I am a Special and receive no Pay. We do 2-3 Cruiser shifts a month and cover during an Emergency. We do however get paid details.


----------



## screamineagle (Jul 11, 2005)

yeah your special alright, Mack. (just Kiddin).


----------



## Foxy85 (Mar 29, 2006)

I'm not on any department, but can help ya out around the Blackstone Valley area.

Millville starts at $15.00 and goes up to $19.85 after 3 years, plus the usual contract increases... They typically work weekends and holidays only....occasionally covering for FTers during the week. One person on per shift except during the day, they have a working Chief there....Average guy gets about 3-5 shifts a month...while the town relies on their PTer's, they are fully staffed

Uxbridge starts at $10.00 and ends at $10.00 lol....The Chief figures if you want the job bad enough, you'll stick around and do your time and wait for FT slot.....problem is, the wait time can vary from about 1 years to 3 years....or more....The department is young, and fully staffed at the moment....They work as often as there are vacanacies....3 guys on a shift, 4 with the Chief during the day.....Between guys taking days off, working details, and holidays....there are plenty of shifts to be had....But for 10 bucks an hour....

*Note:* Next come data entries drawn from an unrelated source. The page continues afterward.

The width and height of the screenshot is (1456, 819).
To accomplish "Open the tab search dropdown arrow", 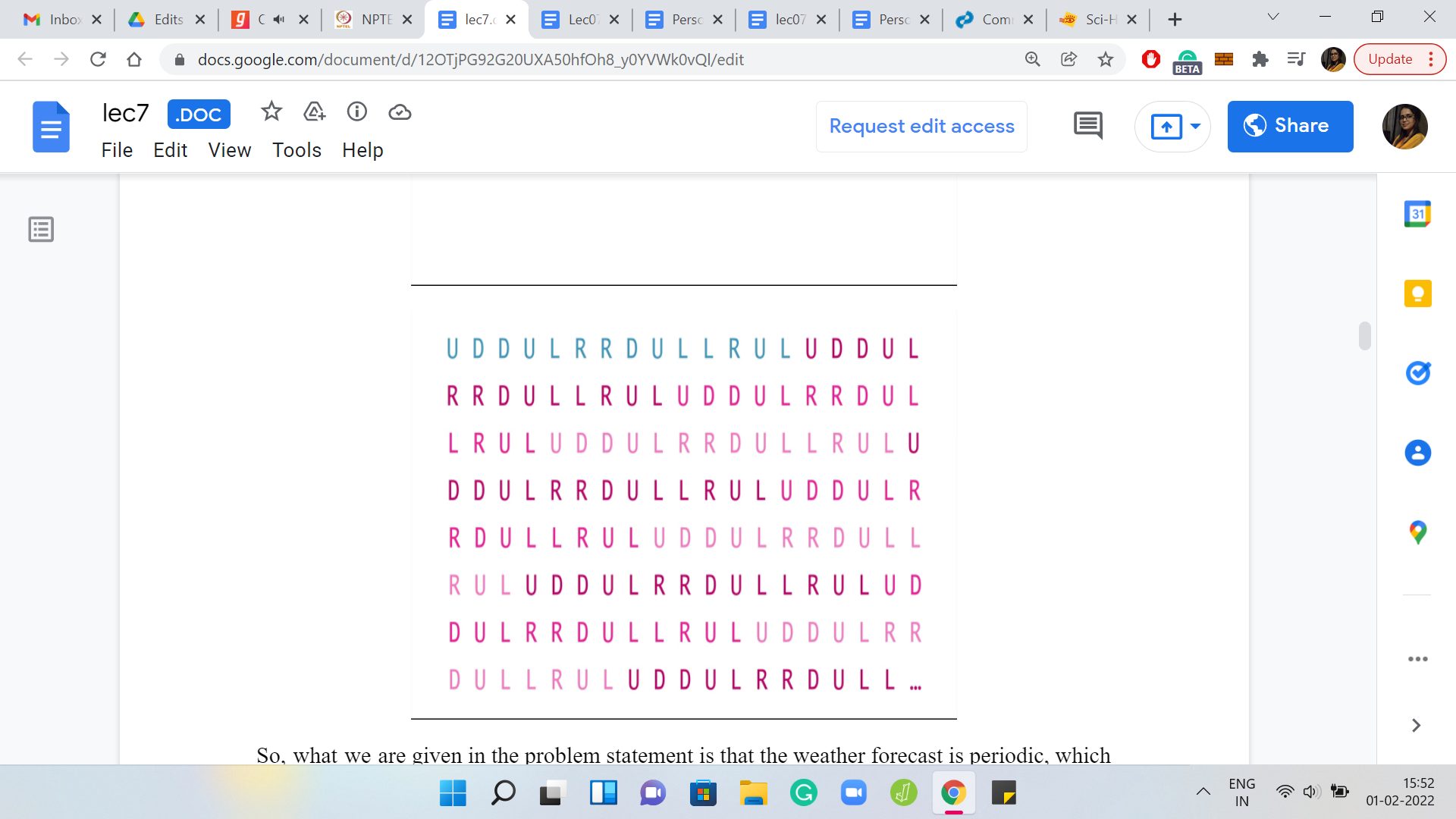I will (x=1273, y=17).
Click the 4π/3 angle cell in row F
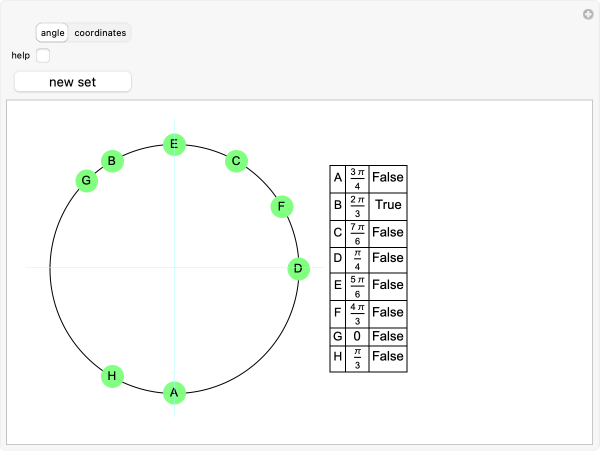This screenshot has width=600, height=452. [357, 313]
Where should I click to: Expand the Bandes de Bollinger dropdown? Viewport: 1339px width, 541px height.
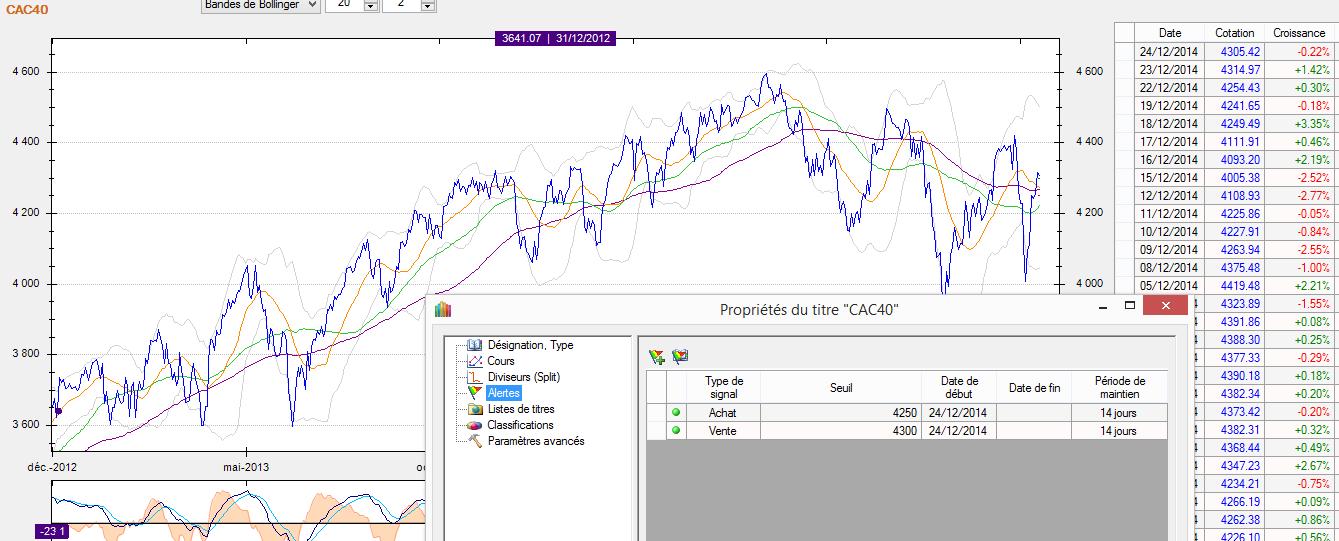(310, 5)
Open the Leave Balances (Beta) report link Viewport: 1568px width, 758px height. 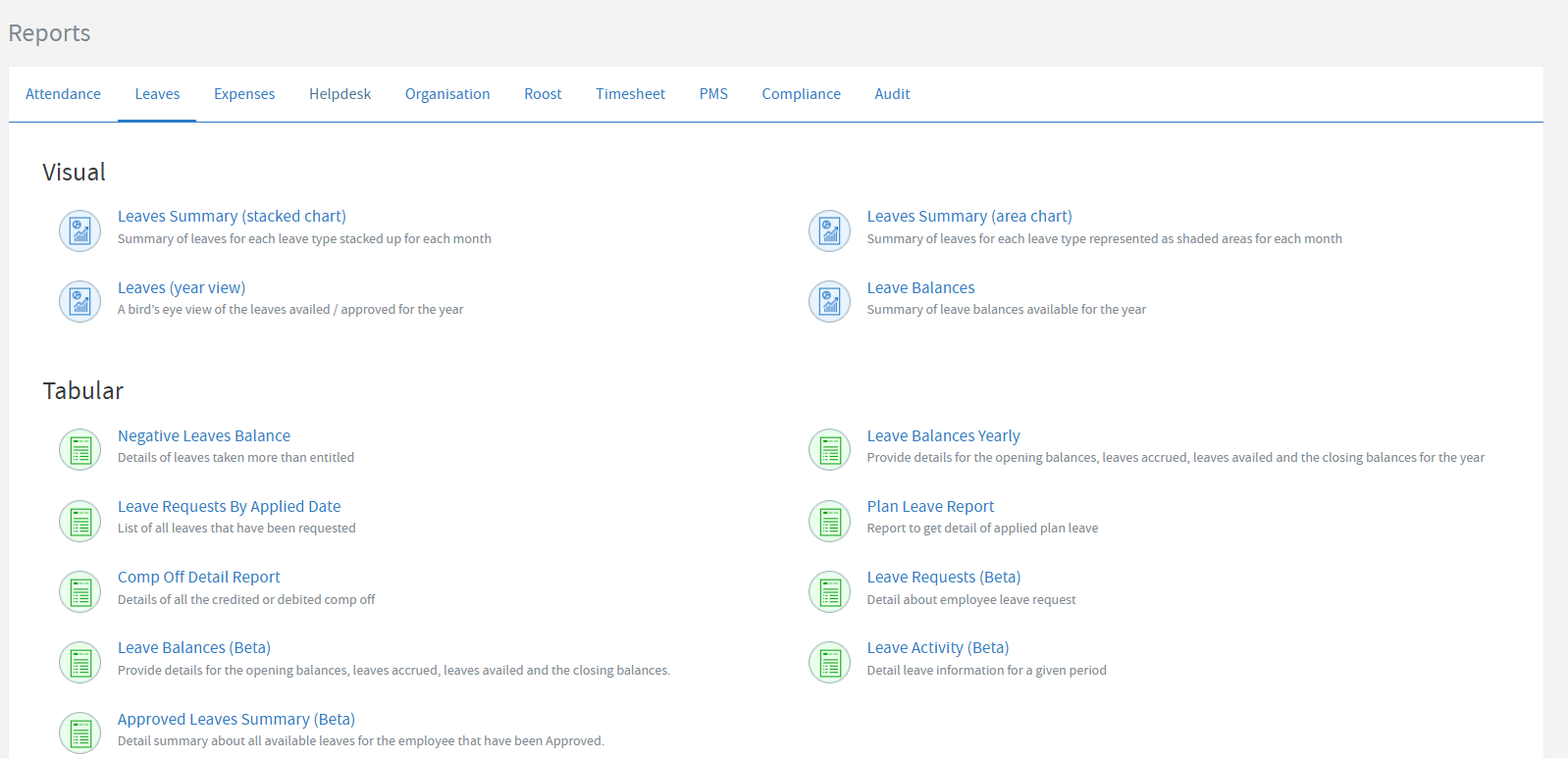click(194, 647)
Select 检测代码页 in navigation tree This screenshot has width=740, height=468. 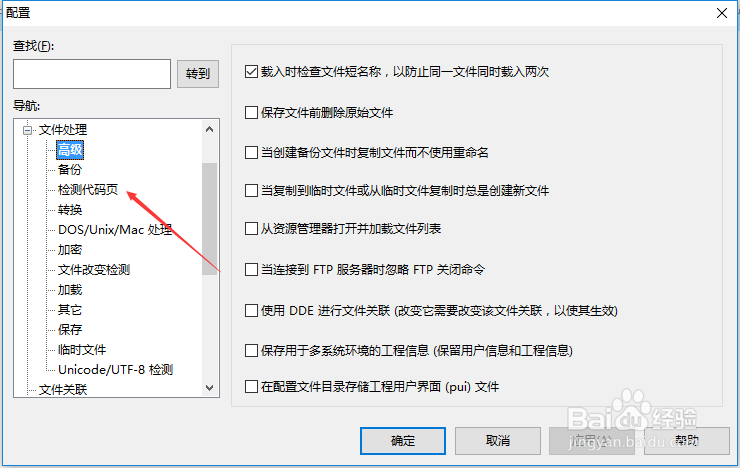pyautogui.click(x=88, y=190)
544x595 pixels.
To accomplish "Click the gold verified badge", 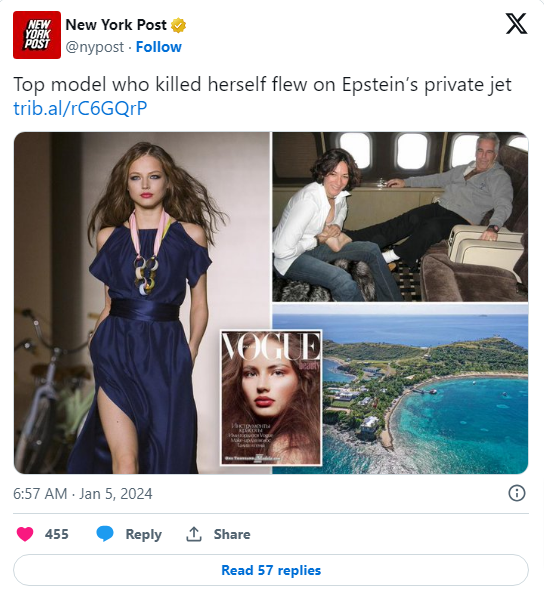I will click(x=178, y=25).
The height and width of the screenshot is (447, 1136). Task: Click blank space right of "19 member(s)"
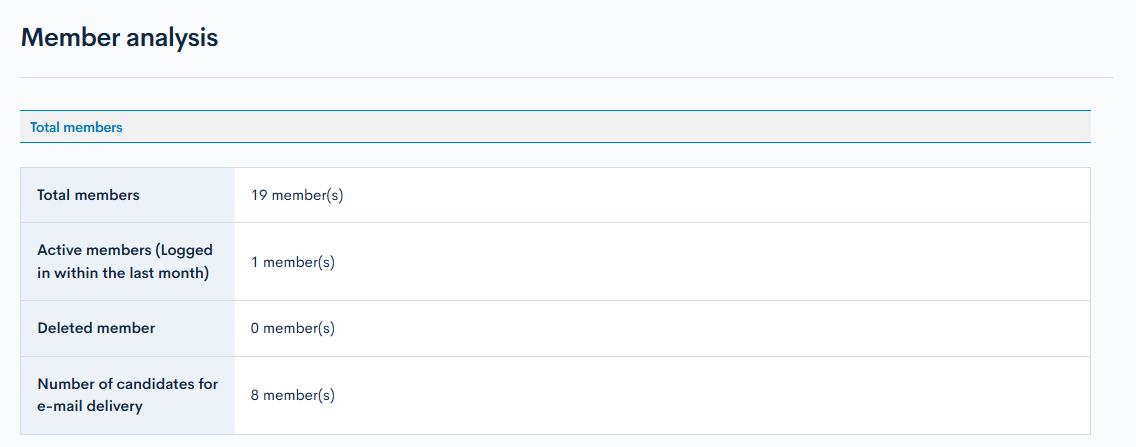coord(700,195)
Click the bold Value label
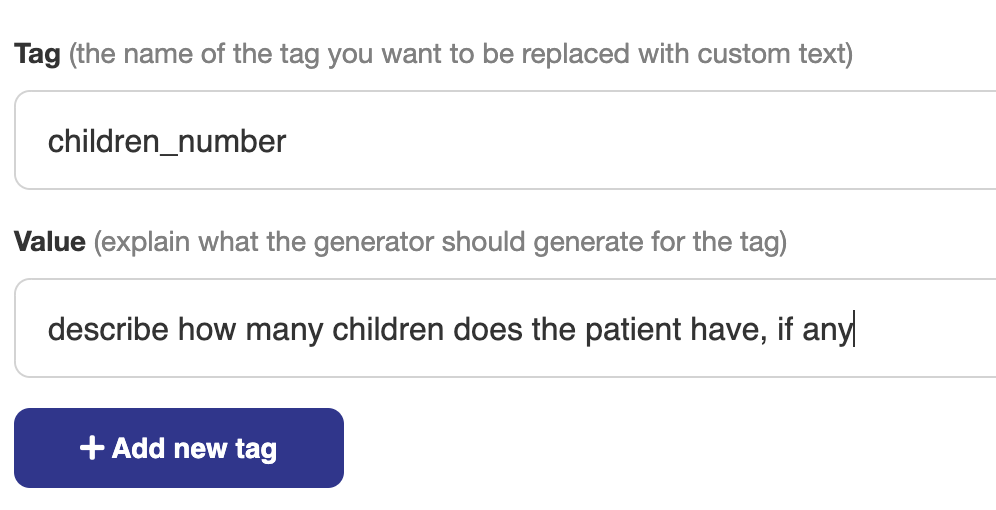 (x=50, y=242)
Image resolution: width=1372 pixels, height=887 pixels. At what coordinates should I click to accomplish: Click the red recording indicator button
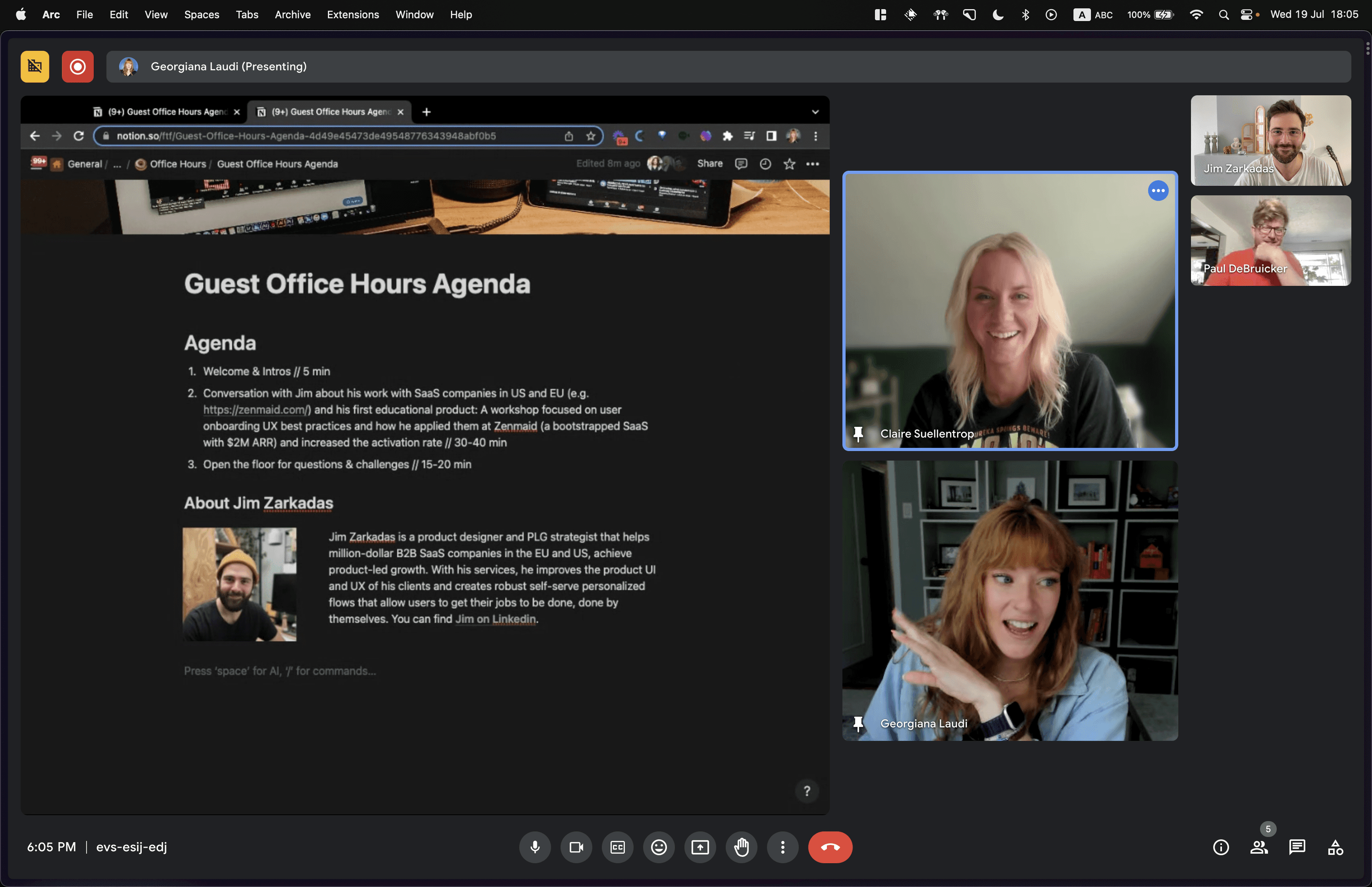(x=78, y=67)
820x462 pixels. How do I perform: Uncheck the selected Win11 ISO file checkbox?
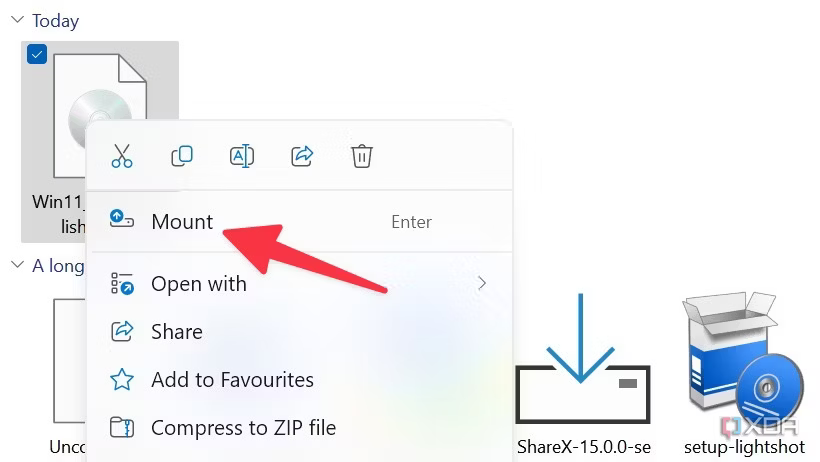coord(37,54)
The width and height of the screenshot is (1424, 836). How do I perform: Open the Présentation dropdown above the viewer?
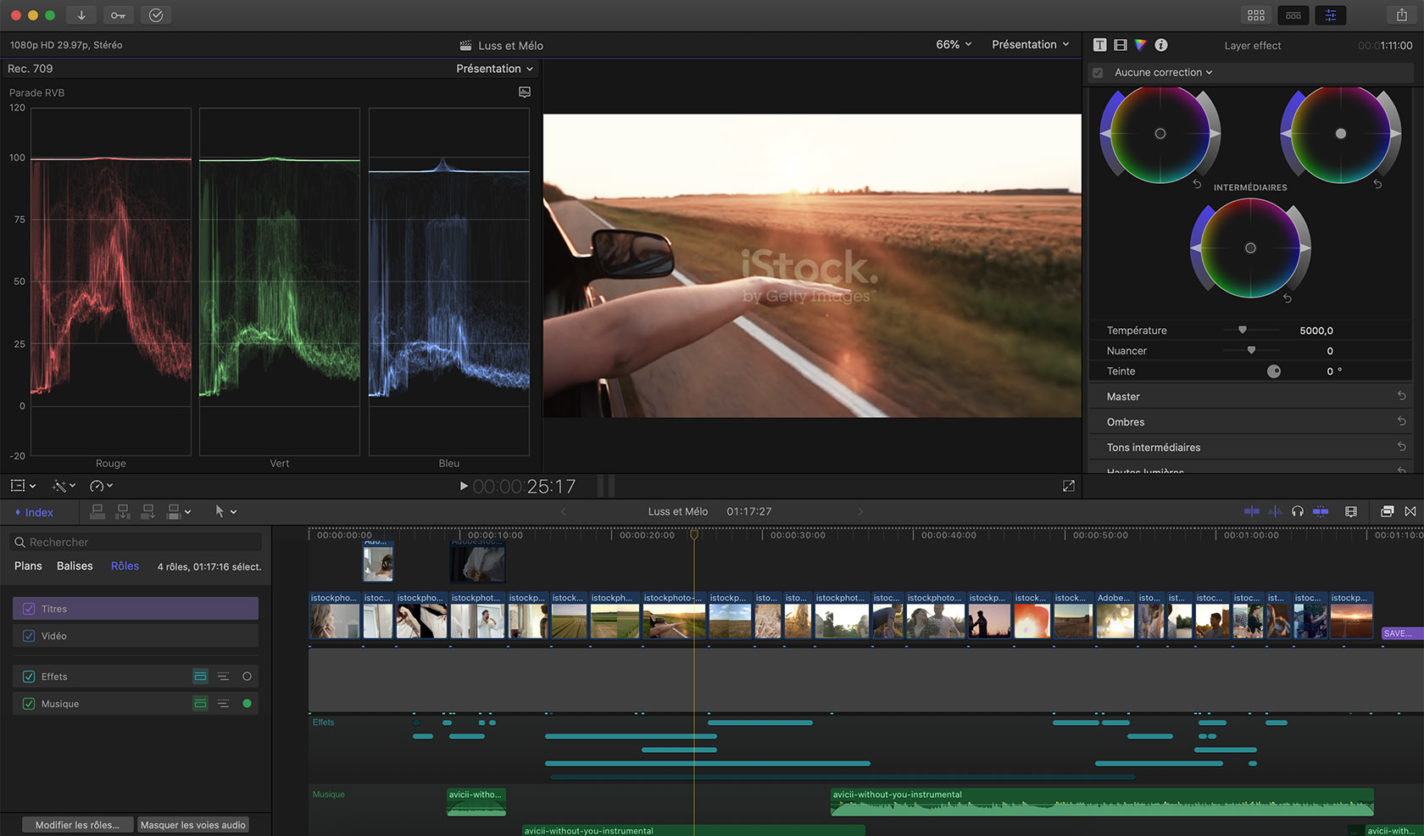(x=1029, y=44)
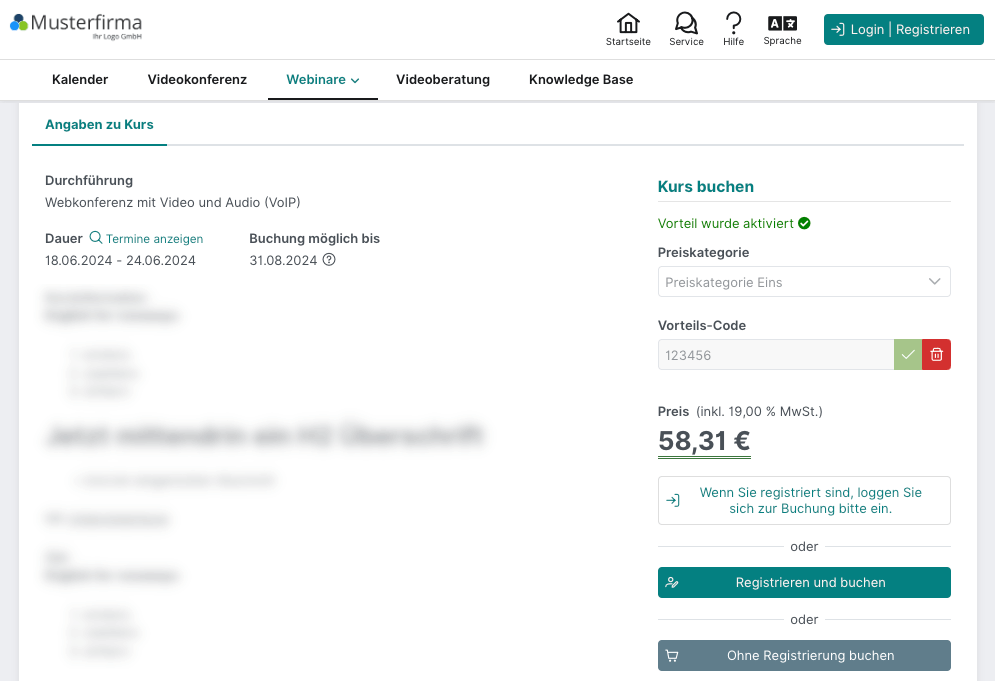Click the Musterfirma logo
Image resolution: width=995 pixels, height=681 pixels.
(75, 25)
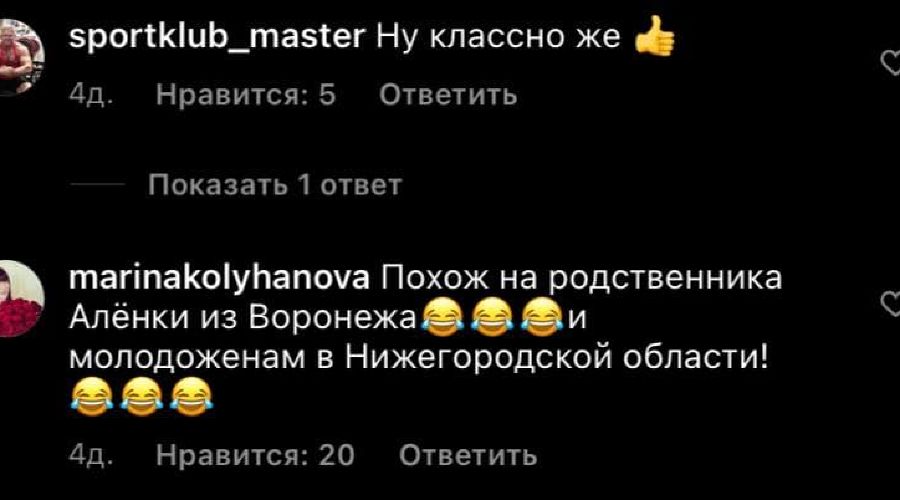Open marinakolyhanova's profile avatar

[20, 298]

Douglas is phasing out their PTers....

Northbridge PTer's are not allowed to work the road, and if they are its to ride shotgun with a FTer....they work parades, details, etc. but typically no road time...I think their pay is about $14.00 an hour...

Sutton is phasing out their PTer's

Blackstone does not employ PTer's

Mendon does not employ PTer's

Hopedale has a small crew, with PTer's not sure on working conditions or pay though....


----------



## rg1283 (Sep 14, 2005)

Working Chief? The guy actually patrols. Thats cool, most Chiefs small town chiefs seem to be tied up doing admin. stuff and will respond to emergency help calls and occasionally pick up calls in town when commuting home in town. Do any other departments actually have Chiefs that patrol? Besides the extreme western MA towns.


----------



## OutOfManyOne (Mar 2, 2006)

It's interesting, more and more PDs are phasing out part timers, the only few that still have them are in auxiliary/special capacities.


----------



## Macop (May 2, 2002)

Still plenty of Ptimers in central/western MA.


----------



## tazoez (Dec 9, 2005)

Macop said:


> Still plenty of Ptimers in central/western MA.


Not to jump a thread but what cities in western MA have PTers?


----------



## screamineagle (Jul 11, 2005)

tazoez said:


> Not to jump a thread but what cities in western MA have PTers?


not sure about cities, but lots of the towns in central and western Mass have em.


----------